[DIRECTIVE]:
Reproduce each of the following records verbatim, preserving every line.

[MATERIAL SUPPLIED]:

----

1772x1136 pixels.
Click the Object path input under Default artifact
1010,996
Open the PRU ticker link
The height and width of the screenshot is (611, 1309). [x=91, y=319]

----

[FULL RESPONSE]:
1772x1136 pixels.
Click the Object path input under Default artifact
1010,996
Open the PRU ticker link
The height and width of the screenshot is (611, 1309). [x=91, y=319]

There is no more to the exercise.